+++ Data for this exercise +++

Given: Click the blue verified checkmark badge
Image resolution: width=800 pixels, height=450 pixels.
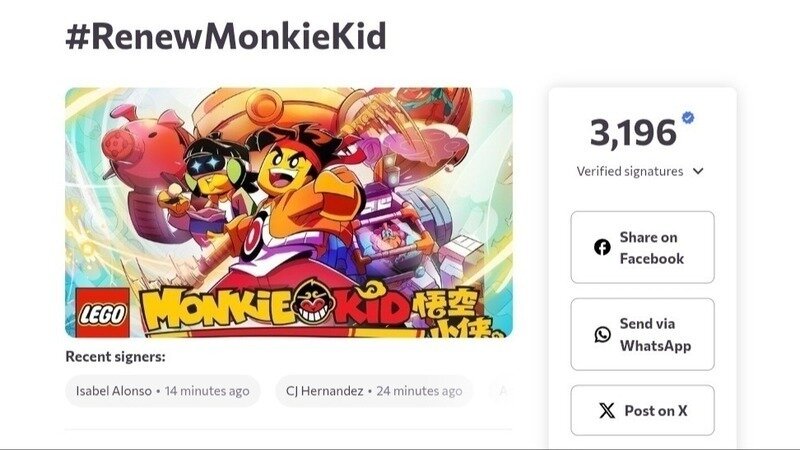Looking at the screenshot, I should click(688, 118).
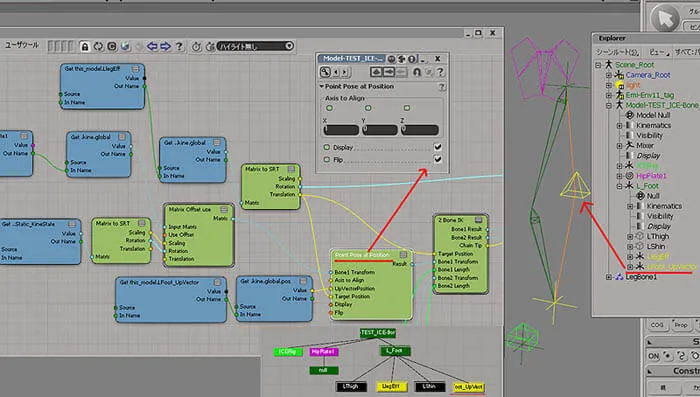Click the horseshoe-shaped icon in the property page toolbar
Viewport: 700px width, 397px height.
(417, 72)
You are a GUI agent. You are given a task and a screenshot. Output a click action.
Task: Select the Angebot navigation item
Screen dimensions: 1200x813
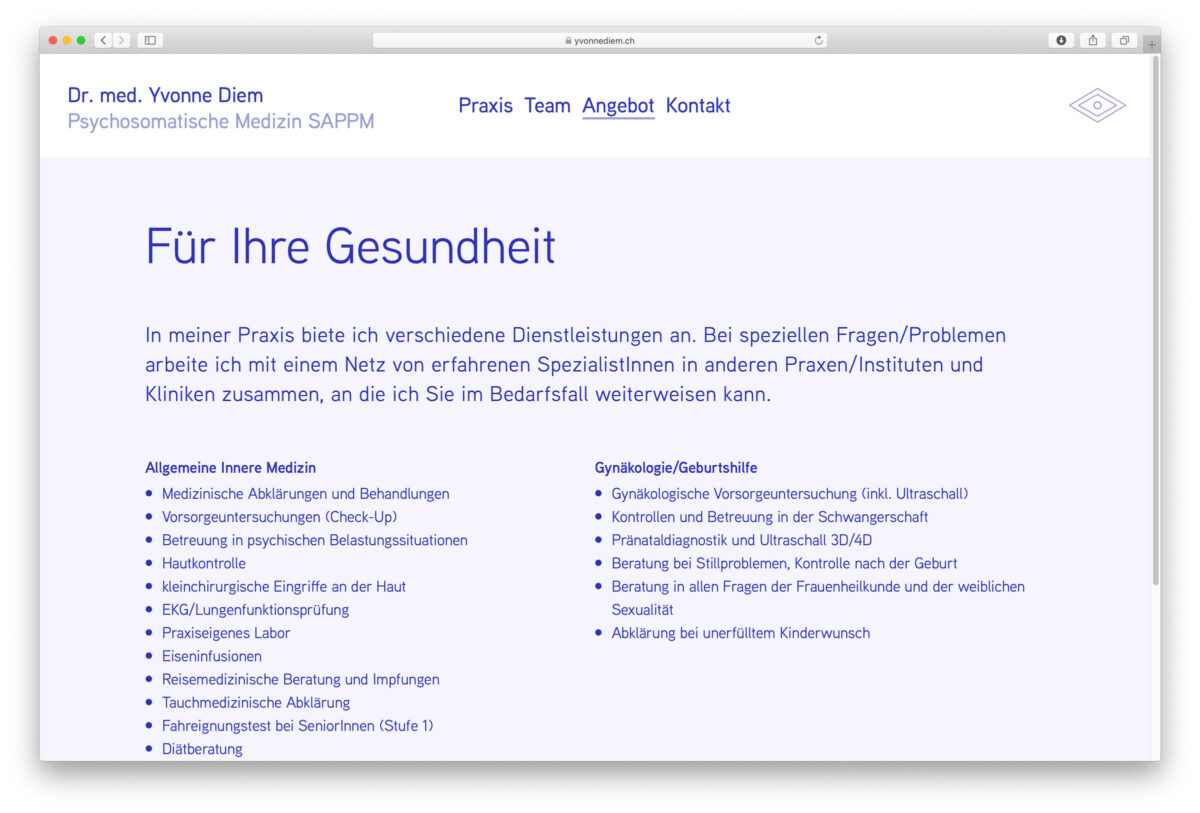(x=618, y=105)
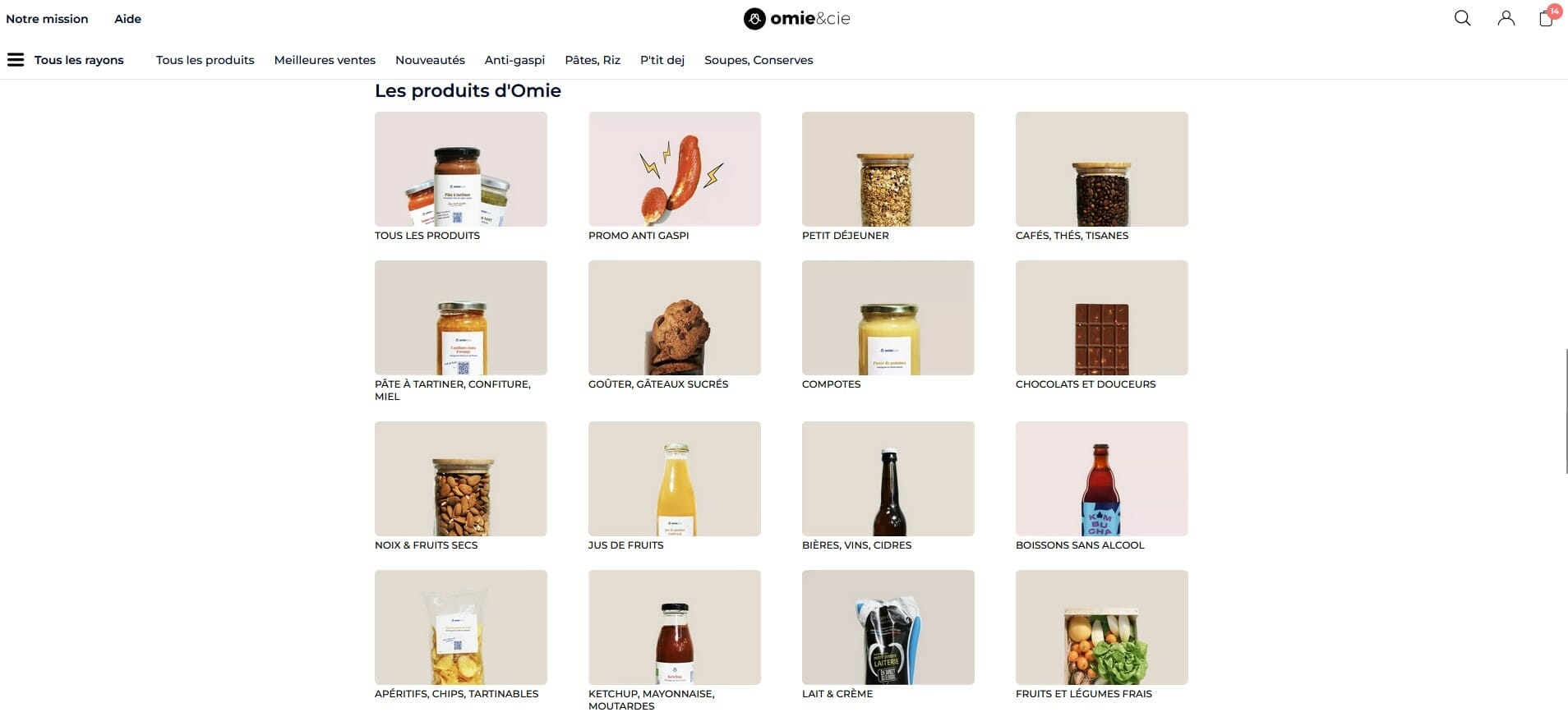This screenshot has height=726, width=1568.
Task: Open Notre mission page
Action: pos(47,19)
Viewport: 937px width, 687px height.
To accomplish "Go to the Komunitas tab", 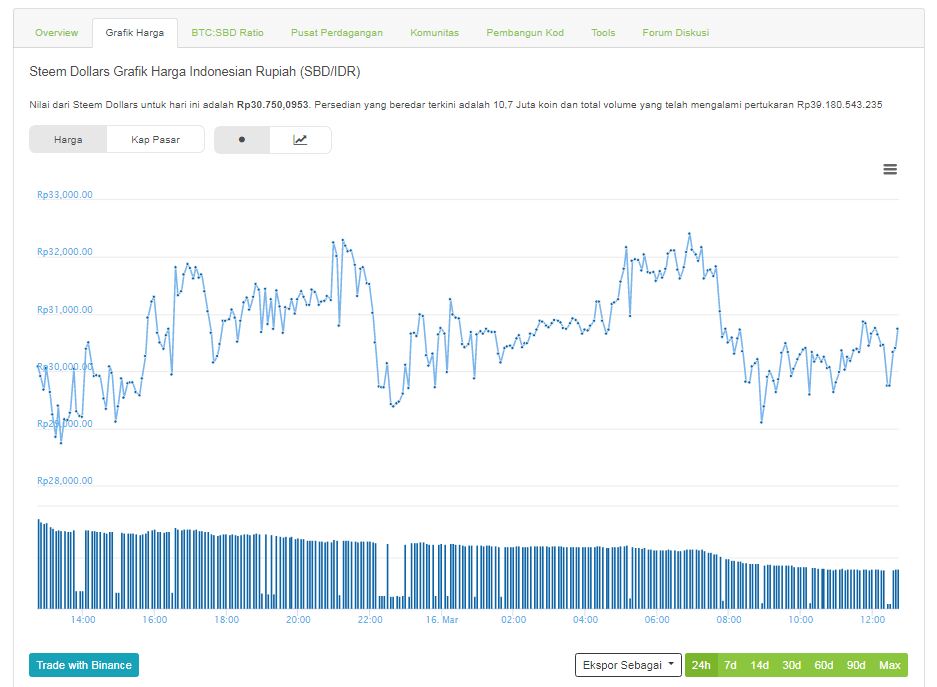I will pos(434,33).
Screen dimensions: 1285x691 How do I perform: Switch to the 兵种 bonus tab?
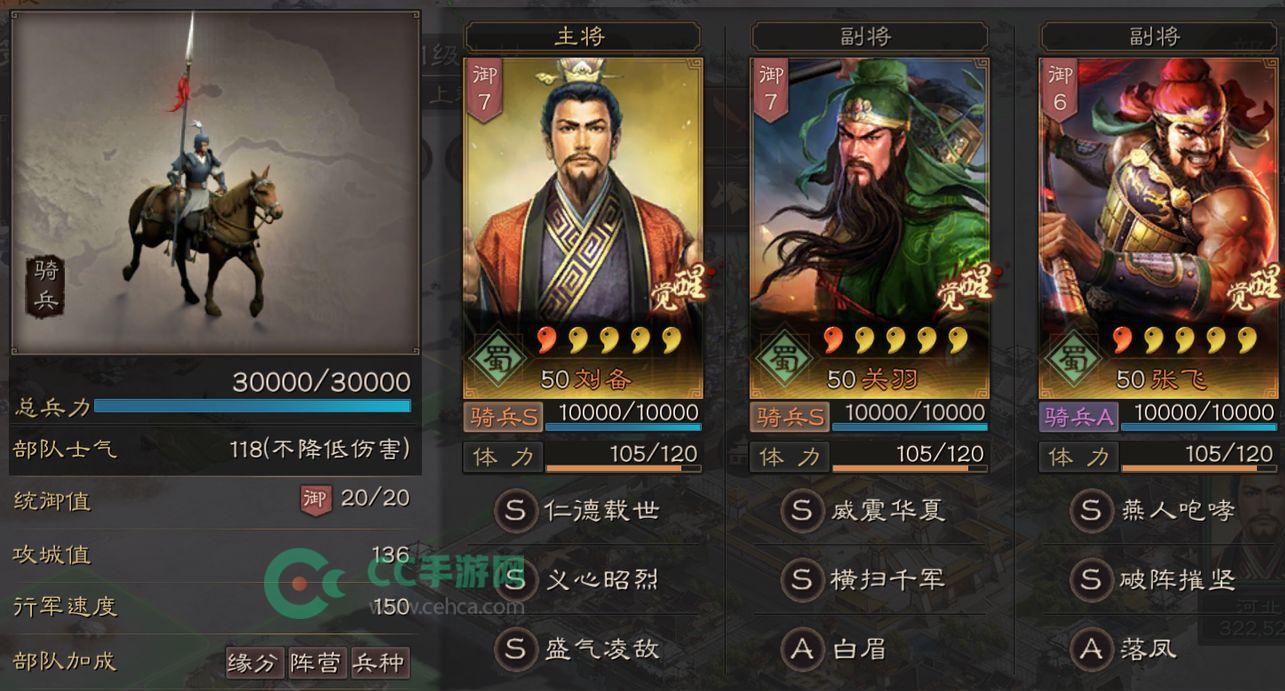[379, 662]
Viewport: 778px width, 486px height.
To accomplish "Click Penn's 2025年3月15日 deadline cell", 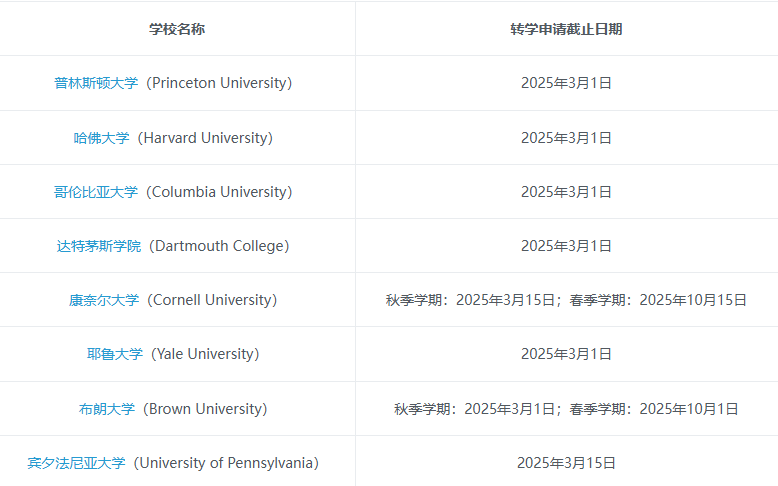I will coord(566,463).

+++

Would you write out exactly the lines above, starting at the line containing "Image resolution: width=800" and stopping after the line containing "You are a GUI"? Omit the pictures.

Image resolution: width=800 pixels, height=450 pixels.
Looking at the screenshot, I should click(688, 118).
Click the horseshoe-shaped icon in the property page toolbar
Viewport: 700px width, 397px height.
(417, 72)
You are a GUI agent. You are given a task and a screenshot. Output a click action.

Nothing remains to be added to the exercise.